Escapees tell of pipeline's slave labour

By William Barnes, South China Morning Post, 21 August 1997

Two Burmese villagers have been smuggled into Thailand to tell the world how forced labour on a controversial US-backed gas pipeline destroyed their lives.

Their evidence is part of a unique legal bid to prevent Western companies from denying responsibility for the actions of foreign partners.

One of the men said that "a foreigner" he exchanged greetings with while working on the pipeline must have known he was being forced to carry "huge, huge loads" for the Army.

American lawyers representing ethnic Karen, Mon and other Burmese villagers in the southern region are hoping that the pair, who cannot be identified, will help to persuade a Los Angeles judge that urgent action is needed.

The judge might then use a preliminary injunction to order the American partner in the project, Unocal Corporation, to suspend its participation before the full human rights case comes to court. The two witnesses said they were abducted from their homes to endure long weeks of forced toil for the brutal Burmese Army guarding the US$1.2 billion (HK$9.3 billion) project, designed to deliver vital hard currency to the military junta in Rangoon.

Both men rejected the claims of the French Total group and Unocal that the scheme benefits the region.

"The people in my village voted for democracy [in the 1990 general election]. They did not vote for portering and forced labour," said one of the men, who used to grow cashew nuts.

The other escapee, a Karen, was a rubber planter.

They are two of 15 plaintiffs who are suing Unocal, Total and two named Unocal executives for their links to gross human rights abuses - beatings, forced labour, murder and relocation - associated with the pipeline.

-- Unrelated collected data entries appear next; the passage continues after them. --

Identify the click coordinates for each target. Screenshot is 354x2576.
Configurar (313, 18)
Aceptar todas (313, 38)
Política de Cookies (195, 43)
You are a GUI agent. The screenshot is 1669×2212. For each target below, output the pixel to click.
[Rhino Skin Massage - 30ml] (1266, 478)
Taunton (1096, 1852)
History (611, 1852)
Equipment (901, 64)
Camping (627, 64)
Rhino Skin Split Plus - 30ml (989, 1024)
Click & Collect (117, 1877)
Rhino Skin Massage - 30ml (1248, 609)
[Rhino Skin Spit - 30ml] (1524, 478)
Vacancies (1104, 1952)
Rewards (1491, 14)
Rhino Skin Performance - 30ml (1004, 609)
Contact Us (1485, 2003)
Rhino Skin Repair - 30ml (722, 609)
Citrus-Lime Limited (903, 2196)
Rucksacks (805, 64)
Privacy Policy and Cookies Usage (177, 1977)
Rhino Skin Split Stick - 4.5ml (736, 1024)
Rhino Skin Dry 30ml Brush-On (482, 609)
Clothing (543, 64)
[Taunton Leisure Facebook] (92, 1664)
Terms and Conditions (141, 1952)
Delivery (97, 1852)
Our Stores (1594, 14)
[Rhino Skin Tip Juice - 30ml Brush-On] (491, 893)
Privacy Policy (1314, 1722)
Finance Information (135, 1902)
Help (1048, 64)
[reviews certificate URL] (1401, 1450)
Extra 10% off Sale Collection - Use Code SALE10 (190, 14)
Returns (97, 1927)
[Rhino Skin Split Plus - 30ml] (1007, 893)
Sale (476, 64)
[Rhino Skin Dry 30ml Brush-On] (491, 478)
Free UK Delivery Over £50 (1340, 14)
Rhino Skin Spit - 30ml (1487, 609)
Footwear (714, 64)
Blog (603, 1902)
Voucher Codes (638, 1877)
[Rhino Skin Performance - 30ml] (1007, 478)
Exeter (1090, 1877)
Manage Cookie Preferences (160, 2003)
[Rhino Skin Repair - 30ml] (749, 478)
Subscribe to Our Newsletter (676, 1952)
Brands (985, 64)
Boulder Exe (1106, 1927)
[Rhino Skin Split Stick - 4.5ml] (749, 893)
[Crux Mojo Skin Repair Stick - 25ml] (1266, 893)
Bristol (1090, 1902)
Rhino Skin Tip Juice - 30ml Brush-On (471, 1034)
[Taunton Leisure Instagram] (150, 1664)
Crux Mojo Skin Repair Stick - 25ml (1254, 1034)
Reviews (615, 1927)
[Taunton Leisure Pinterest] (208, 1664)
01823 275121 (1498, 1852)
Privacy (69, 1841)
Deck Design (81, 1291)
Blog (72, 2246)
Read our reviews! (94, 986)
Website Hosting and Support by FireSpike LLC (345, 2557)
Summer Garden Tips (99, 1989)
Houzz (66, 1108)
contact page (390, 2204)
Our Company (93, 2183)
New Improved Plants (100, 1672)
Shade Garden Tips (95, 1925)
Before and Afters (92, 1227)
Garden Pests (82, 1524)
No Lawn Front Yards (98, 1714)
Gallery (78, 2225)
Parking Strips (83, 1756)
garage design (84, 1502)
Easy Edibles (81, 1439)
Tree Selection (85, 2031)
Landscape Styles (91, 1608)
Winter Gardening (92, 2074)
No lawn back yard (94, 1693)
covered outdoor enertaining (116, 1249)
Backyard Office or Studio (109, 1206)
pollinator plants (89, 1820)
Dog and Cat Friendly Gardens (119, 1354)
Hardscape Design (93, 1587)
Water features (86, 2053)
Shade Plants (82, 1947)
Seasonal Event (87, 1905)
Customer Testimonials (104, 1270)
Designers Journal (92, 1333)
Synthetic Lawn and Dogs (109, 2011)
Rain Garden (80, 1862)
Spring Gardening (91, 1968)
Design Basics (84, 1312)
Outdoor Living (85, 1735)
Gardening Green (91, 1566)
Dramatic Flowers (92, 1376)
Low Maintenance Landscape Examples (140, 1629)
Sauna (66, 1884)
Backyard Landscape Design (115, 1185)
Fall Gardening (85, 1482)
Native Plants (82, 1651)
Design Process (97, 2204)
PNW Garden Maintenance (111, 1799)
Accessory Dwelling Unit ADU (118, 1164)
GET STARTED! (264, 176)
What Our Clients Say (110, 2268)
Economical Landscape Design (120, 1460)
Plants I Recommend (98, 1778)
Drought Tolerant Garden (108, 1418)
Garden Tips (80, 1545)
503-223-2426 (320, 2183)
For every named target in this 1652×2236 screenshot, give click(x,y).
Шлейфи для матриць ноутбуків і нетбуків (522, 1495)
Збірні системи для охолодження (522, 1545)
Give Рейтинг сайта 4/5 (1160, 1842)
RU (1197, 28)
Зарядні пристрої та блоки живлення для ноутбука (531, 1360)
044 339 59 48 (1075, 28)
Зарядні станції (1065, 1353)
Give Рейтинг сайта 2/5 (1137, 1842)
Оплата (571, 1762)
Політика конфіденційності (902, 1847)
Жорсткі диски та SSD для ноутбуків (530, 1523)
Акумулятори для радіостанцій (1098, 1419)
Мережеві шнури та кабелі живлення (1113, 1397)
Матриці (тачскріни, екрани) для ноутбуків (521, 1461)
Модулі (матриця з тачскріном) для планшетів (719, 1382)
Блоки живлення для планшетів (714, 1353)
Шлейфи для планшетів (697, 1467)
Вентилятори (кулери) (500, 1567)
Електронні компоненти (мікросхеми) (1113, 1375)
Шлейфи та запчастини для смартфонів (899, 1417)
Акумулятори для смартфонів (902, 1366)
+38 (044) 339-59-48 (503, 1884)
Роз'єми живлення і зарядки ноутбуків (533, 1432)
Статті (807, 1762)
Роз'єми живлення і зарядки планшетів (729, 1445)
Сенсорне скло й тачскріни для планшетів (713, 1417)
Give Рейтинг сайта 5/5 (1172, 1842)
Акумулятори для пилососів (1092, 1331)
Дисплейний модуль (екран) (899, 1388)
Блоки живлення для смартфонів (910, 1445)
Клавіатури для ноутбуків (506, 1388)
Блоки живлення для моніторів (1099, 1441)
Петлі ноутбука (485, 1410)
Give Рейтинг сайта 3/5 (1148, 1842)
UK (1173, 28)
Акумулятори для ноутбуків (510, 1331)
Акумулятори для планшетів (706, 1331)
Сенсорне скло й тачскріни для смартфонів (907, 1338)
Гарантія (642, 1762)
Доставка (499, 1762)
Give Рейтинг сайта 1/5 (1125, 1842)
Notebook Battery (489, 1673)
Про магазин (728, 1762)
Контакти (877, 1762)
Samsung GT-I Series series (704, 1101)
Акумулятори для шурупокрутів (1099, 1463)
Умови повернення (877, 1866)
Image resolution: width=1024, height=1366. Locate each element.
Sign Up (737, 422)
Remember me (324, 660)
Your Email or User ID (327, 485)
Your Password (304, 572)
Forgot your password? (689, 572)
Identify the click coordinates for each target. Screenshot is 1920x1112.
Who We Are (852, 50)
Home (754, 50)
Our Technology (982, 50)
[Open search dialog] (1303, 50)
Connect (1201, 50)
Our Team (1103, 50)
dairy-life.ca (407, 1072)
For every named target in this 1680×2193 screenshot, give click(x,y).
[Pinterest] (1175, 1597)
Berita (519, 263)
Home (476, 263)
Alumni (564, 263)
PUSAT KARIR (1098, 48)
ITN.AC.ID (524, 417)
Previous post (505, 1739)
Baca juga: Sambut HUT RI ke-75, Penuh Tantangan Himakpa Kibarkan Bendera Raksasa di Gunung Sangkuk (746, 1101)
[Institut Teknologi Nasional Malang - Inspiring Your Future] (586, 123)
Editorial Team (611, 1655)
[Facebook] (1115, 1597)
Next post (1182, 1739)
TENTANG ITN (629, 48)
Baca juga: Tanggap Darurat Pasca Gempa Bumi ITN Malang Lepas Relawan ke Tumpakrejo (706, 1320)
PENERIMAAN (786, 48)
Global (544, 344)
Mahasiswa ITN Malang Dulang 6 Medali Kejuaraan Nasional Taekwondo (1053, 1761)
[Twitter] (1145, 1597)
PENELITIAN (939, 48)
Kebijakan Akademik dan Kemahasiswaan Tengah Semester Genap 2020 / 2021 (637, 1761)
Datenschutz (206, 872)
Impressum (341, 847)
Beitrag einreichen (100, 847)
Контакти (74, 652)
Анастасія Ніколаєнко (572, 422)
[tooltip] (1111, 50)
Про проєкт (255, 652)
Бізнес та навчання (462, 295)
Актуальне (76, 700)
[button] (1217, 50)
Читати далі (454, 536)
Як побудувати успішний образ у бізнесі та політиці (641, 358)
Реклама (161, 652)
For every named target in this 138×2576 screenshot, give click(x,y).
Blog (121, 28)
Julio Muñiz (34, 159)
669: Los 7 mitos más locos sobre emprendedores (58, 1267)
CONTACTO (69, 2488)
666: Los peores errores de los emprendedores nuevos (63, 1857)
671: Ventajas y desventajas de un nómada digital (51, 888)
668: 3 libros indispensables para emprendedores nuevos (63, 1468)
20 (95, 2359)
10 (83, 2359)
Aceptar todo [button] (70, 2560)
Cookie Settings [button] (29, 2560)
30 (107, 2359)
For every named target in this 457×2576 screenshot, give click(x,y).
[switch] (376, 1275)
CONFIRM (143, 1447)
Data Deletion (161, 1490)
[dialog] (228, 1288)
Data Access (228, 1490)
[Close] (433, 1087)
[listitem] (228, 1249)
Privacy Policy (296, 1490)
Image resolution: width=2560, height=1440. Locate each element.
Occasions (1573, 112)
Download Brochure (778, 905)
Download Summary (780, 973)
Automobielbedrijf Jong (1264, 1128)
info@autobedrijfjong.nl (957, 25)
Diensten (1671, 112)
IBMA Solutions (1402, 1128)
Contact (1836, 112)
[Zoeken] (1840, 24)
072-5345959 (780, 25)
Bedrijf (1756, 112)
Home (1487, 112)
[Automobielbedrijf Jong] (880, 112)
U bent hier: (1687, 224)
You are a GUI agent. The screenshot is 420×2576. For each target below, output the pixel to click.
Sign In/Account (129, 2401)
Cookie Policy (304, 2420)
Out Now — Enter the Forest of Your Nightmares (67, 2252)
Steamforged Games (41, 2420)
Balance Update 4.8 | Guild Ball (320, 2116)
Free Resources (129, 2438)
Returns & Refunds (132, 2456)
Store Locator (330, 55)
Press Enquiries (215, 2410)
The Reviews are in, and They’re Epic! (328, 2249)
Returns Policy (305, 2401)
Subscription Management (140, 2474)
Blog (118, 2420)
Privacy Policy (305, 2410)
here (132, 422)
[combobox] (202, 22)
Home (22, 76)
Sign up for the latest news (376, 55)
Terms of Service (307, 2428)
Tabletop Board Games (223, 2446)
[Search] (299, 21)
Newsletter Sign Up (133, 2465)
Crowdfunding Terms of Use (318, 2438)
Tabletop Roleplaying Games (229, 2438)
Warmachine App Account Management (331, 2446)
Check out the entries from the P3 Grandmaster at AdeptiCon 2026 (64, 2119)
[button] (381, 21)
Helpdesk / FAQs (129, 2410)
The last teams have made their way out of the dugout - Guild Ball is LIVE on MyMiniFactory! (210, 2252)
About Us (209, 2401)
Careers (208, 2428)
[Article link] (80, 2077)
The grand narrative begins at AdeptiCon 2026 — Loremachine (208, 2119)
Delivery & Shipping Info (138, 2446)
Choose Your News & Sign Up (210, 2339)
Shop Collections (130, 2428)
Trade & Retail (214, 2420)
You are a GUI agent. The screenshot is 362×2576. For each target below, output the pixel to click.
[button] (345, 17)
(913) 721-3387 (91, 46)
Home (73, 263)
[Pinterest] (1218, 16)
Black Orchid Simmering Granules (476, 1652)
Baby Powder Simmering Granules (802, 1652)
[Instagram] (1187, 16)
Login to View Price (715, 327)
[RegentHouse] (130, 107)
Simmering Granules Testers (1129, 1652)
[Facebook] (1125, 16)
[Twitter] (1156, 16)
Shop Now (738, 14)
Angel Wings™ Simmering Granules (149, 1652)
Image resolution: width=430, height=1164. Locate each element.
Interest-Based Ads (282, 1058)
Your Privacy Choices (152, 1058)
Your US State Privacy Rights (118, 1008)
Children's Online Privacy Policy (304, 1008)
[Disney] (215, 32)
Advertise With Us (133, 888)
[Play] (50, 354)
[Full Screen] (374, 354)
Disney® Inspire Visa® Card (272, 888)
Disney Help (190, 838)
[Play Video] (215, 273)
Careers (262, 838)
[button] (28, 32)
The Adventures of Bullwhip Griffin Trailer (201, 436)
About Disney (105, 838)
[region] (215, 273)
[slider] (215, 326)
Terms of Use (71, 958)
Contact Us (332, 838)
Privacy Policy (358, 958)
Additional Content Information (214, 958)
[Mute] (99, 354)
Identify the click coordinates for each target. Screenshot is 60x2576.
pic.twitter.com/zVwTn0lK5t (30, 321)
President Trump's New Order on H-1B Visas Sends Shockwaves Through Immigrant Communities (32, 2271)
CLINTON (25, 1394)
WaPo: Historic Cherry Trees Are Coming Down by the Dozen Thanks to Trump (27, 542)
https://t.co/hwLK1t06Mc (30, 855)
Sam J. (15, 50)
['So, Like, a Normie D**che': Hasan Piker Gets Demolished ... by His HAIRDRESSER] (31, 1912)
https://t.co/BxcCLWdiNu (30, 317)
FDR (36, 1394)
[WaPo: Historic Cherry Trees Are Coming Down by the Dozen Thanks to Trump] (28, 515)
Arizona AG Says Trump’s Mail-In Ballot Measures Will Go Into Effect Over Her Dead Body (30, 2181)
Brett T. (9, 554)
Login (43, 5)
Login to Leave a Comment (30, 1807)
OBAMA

Their lawyers claimed a huge success in March when a Los Angeles court made legal history by declaring that private companies could he held responsible for the actions of their foreign partners - in this case Burma's military dictatorship.

Previously, only governments and officials could be held liable. The case has now gone into discovery, a process of information exchange between the two sides that could take years. So the plaintiffs are attempting to take out a preliminary injunction against Unocal. They hope to persuade a judge that the human rights abuses are so bad that the court must take action quickly rather than wait for the outcome of the full court case.

One of the plaintiffs is a baby who died after her mother refused to be driven out of her house on the pipeline route. Burmese soldiers attacked the baby who died of her injuries two months later. Her parents are suing on her behalf.

Unocal and Total vigorously deny any involvement in human rights abuses, claiming that economic development can only benefit the Burmese.